Down one canal was a huge floating flower market where absolutely everyone sold tulips. Apparently, the people who buy the most tulips there are the locals, but it has become a bit of a tourist attraction, so the shops now carry wooden tulips and tulip magnets for the visitors.
The cheese seller was a bit fed up of trigger-happy tourists! I loved the names of some of these shops. Hummushouse was a chain I had never heard of before, one I can't really see making much of a profit in France, and Coffeeshop Reefer was nice and clear about its intentions. De Bierkoning is the beer king, and Febo is a fast-food place. Cheeseburgers, sausages and whatever are in self-service vending machines which are kept at a constant high temperature in order to keep the food warm. You put in exact change, the little door opens and you collect your food. My host presented this to me as being "the fastest fast food in the world... and when the price is round (1€ or 2€ rather than 1.65€ for example), it's even faster".
I walked around the red light district with my host, who was doing an amazing tour guide impression and telling me all about the city's attempts to replace prostitution windows with art collections, fashion designers and student lodgings... then whenever we went past a particularly attractive girl, he would slowly stop talking and start drooling. The red light district has been reduced by half in recent years, promoting a slew of posters such as the one above asking not to destroy the industry completely. The ladies rent out rooms with red lights over the windows for a sum of between 80 and 200 euros for eight hours. In one eight-hour shift, they'll have an average of fifteen customers, paying an average of fifty euros each. The time spent on each customer is evaluated at 15 minutes, but it actually turned out recently that the average was closer to six minutes per client. These girls are professionals.

GOAL OF THE EXERCISE »
Write out the part of the travel passage between "Down one canal" and "for the visitors.", inclusive. Rely only on the travel passage.

RAW DATA »

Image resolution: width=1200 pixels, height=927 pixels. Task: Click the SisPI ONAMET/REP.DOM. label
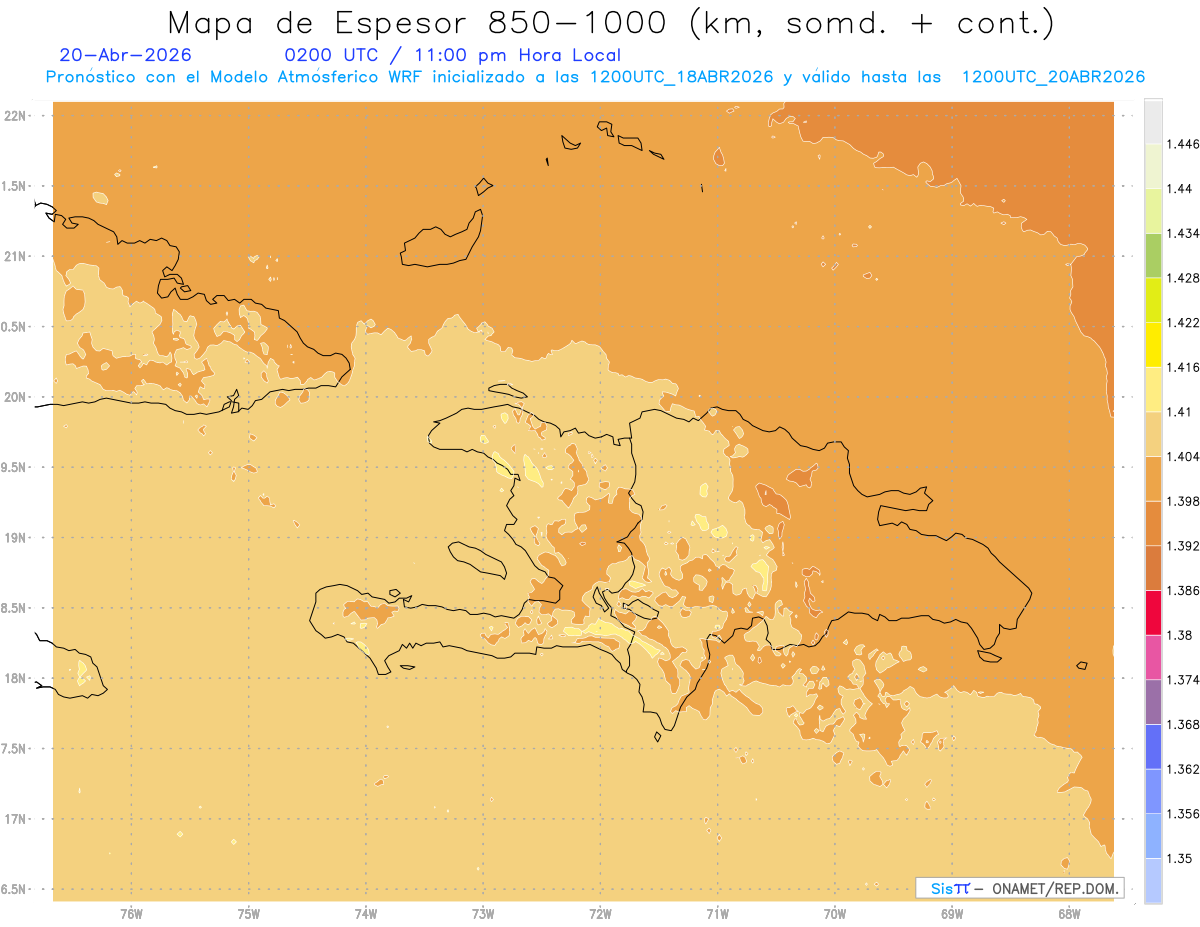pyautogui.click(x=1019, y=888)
...
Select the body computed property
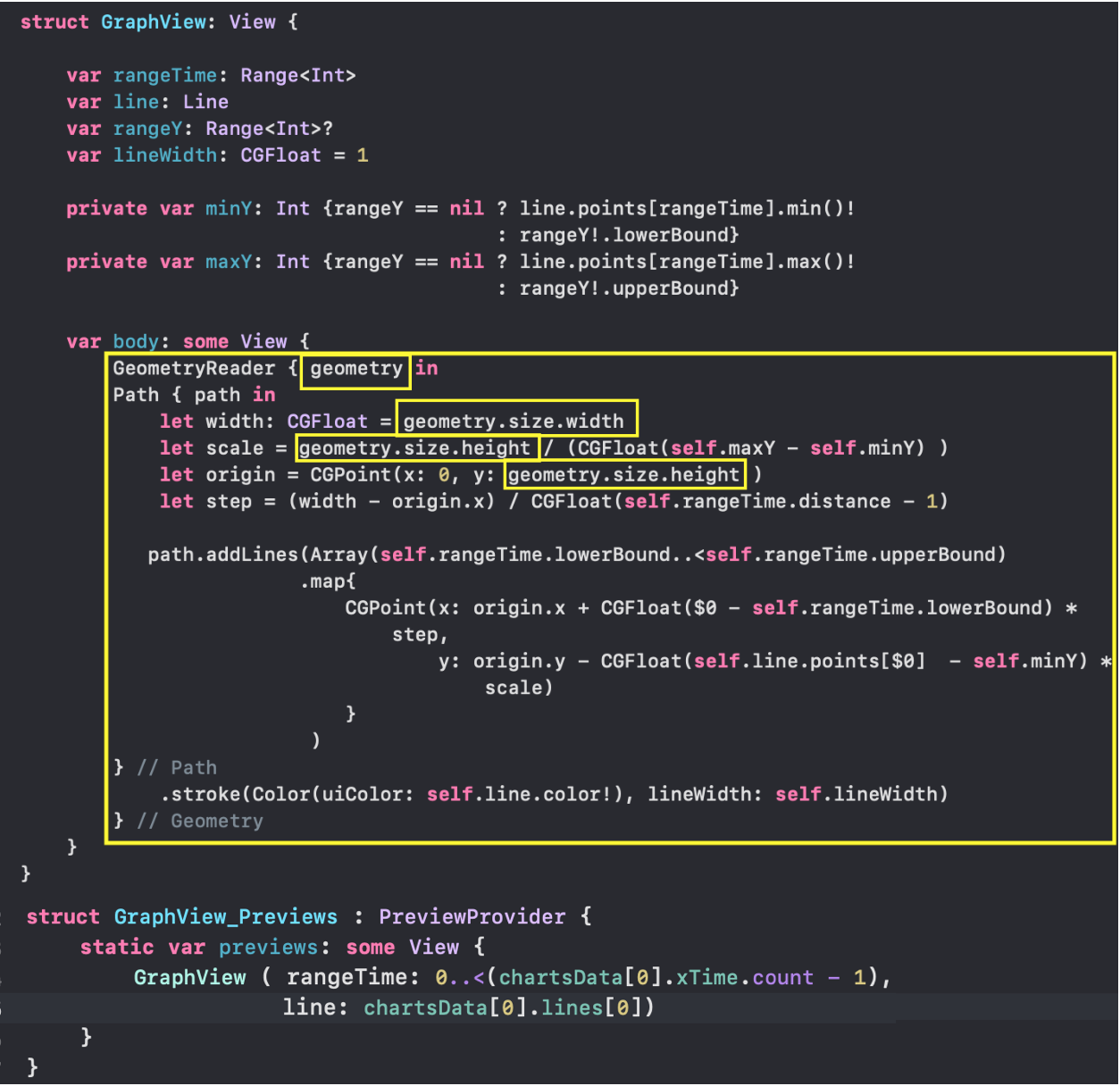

OUTPUT BELOW »
Down one canal was a huge floating flower market where absolutely everyone sold tulips. Apparently, the people who buy the most tulips there are the locals, but it has become a bit of a tourist attraction, so the shops now carry wooden tulips and tulip magnets for the visitors.